Localisation : New York

I / Flee Lord, une trajectoire qui s'inscrit dans l'histoire New-Yorkaise du Hip-Hop

Flee Lord, le rappeur new-yorkais ultra prolifique du Queens, accompagné de son fidèle acolyte le beatmaker Mephux, vient de clôturer son triptyque « Pray For The Evil » avec le dernier volet sorti ce mois-ci, « Pray For The Evil III ». Rappeur mais aussi producteur de talent, Flee Lord n’est autre que l’ancien protégé de Prodigy (« Rest in Power my Don ! », goulée de spiritueux au sol… DAMN !) des légendaires Mobb Deep, auxquels il a notamment rendu hommage en nommant son crew et label « Lord Mobb ». 

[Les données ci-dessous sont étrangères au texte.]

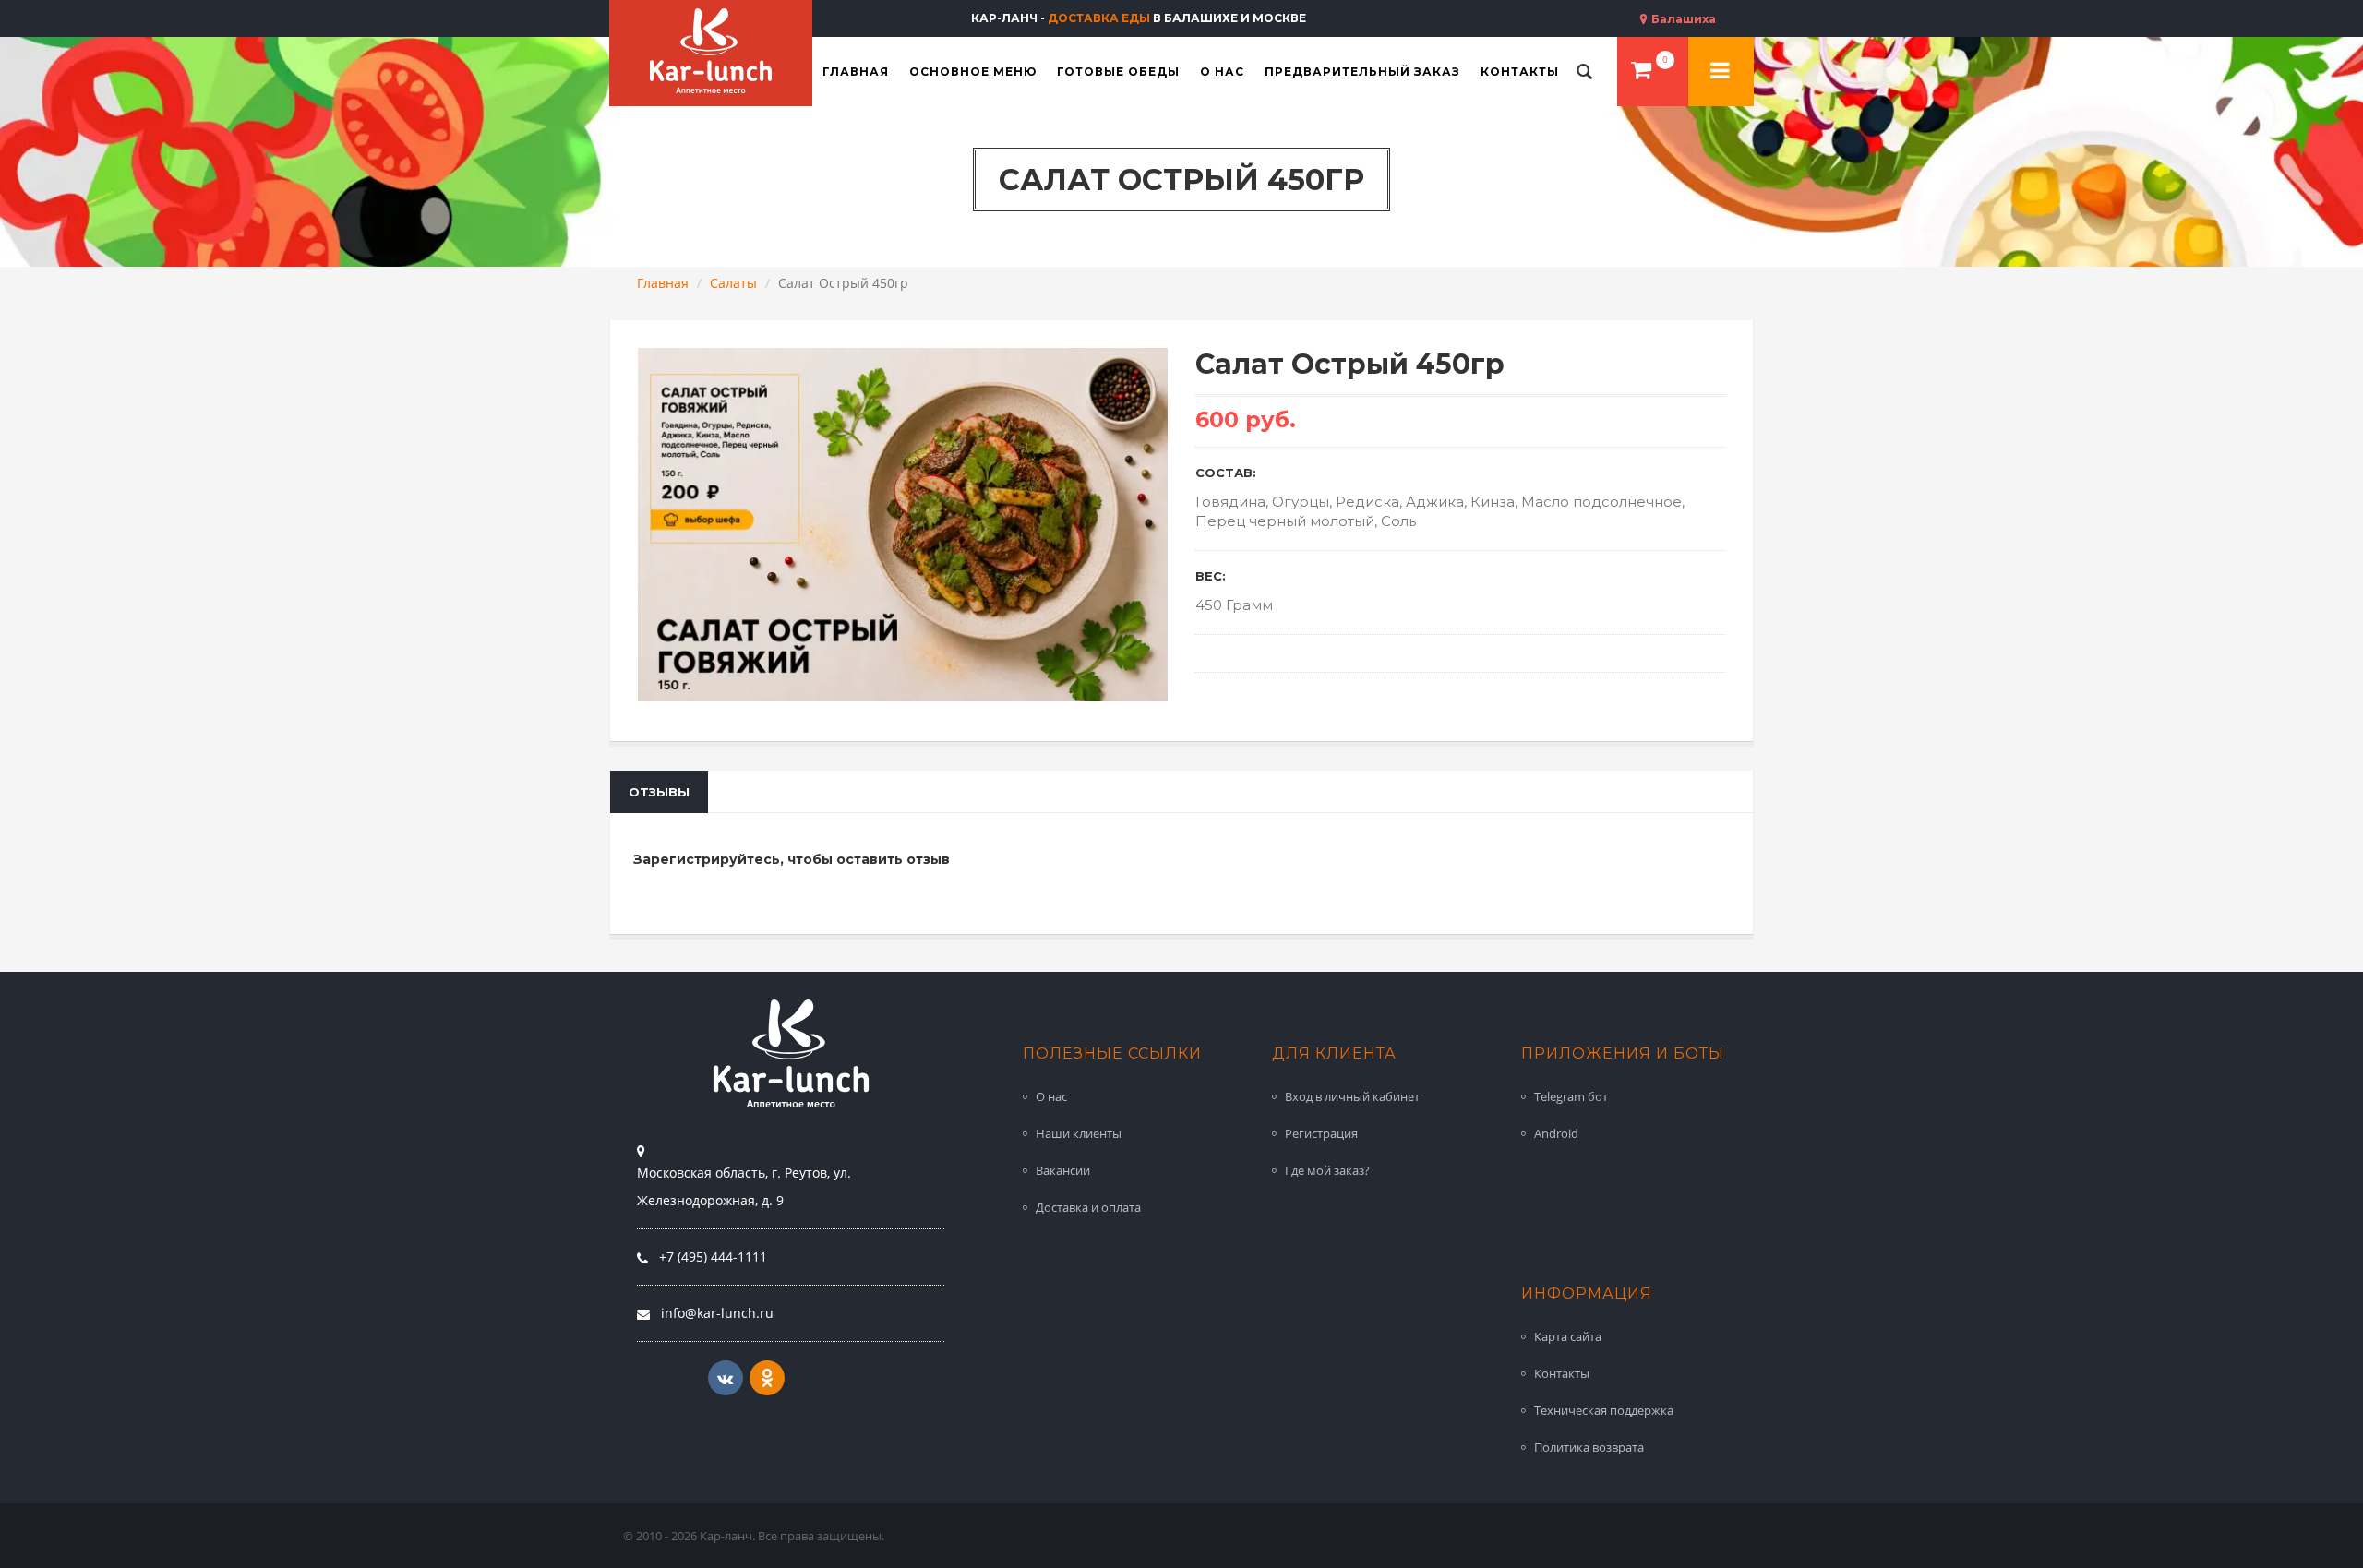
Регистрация (1321, 1133)
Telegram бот (1571, 1096)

En effet, de son propre aveu, la philosophie sur laquelle il a construit son label s’inscrit dans la droite lignée de celle des Infamous. Un projet fondé sur le long terme, avec de forts liens fraternels entre ses membres pour, comme il le dit lui-même :

« Bénir le nom de Prodigy auprès du Seigneur pour la voie qu’il lui a montré » (citation extraite de son interview chez Mike Powers accessible sur YouTube en anglais).

Il partage d’ailleurs parfois des anecdotes de ses moments passés avec feu Prodigy, qu’il a connu tout jeune, et qui avait pressenti le diamant brut en Flee Lord.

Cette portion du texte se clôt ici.